2. Financial Support
Financial support is a broad term that simply means that an adoption professional should do its best to ensure their client’s financial needs are met and protected. This may come in the form of living expenses for birth mothers or adoption disruption insurance for adoptive families. With the right financial support, expecting women can focus on having a healthy pregnancy, and adoptive parents can focus on the dream of growing their family.
Where to find this adoption service: For birth mothers, an adoption agency or attorney will ensure they pay nothing for the adoption and receive as much living expenses as they are allowed; for adoptive families, adoption professionals handle financial protection differently, so it’s important to research several to decide which is best for you.
Secondly, depending on your needs and situation, you may receive living expenses to help cover those non-adoption related expenses, which are known as living expenses and include:
- Doctor’s appointments
- Maternity clothing
- And much more
Depending on your situation, you may even be able to find alternate housing options for the duration of your pregnancy.

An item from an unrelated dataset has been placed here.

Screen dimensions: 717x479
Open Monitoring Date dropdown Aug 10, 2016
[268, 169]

Speak with your adoption specialist or adoption attorney to establish the amount of living expenses for which you are entitled. The laws for compensation vary from state to state, so you will need to speak to your adoption professional to see if you qualify for living expenses, and they should help you receive every dollar you are allowed by state law.

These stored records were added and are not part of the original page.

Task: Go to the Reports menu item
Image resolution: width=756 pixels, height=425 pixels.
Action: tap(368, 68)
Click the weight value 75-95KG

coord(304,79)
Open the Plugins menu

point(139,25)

All adoption professionals handle refunds for adoption disruptions differently, so be sure to select the one that provides the most insurance in case the birth mother you are working with changes her mind.
3. Legal Aid
All adoptions require an attorney to legalize the process. Attorneys will help to make sure the birth parents’ rights are properly terminated, guide the adoptive family through placement and post-placement, provide legal advice, and legally finalize the adoption.
Where to find this service: Any attorney specializing in adoption will be able to legally complete the adoption. If you choose to work with an adoption agency, they will likely provide you with one of their trusted adoption attorneys.

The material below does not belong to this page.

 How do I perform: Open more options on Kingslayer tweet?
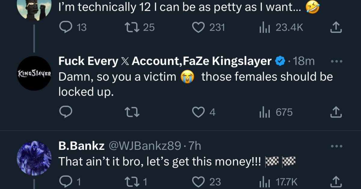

Some of the legal aspects of adoption that your attorney will help guide you though include:
- Consent – You will legally consent to the adoption and terminate your parental rights around 24-72 hours after the birth of your baby. An adoption attorney (either the one you have been working with or another one helping you with this part of the process) may be there to help guide you through the paperwork, or an adoption social worker will have the paperwork that has been prepared by your attorney.
- Revocation Period – After you consent to the adoption, there may be a revocation period in your state during which you may still legally change your mind; however, most states only allow consent to be revoked if you made your decision under duress or another fraudulent situation. Your attorney will make sure you understand your state’s laws regarding any revocation period.
- Enforceable Contact Agreements – Certain states have legally enforceable contact agreements between birth parents and adoptive families, ensuring the adoptive family keeps what was promised to you in regards to correspondence: emails, pictures and letters, etc.
Living Expenses – Any living expenses you receive must be approved by your state’s court. Your adoption attorney will work to understand your financial needs and will file your request with the court to maximize the amount of living expenses you may receive.
- Termination of Rights – Both the birth parents’ rights must be legally terminated for placement to occur.
- Interstate Compact on the Placement of Children (ICPC) Clearance – If your adoption takes place across state borders, ICPC guidelines must be followed properly to ensure the welfare of the adopted child.
- Indian Child Welfare Act (ICWA) Clearance – If the child is any part Native American, certain processes must be met to ensure the child is eligible for adoption.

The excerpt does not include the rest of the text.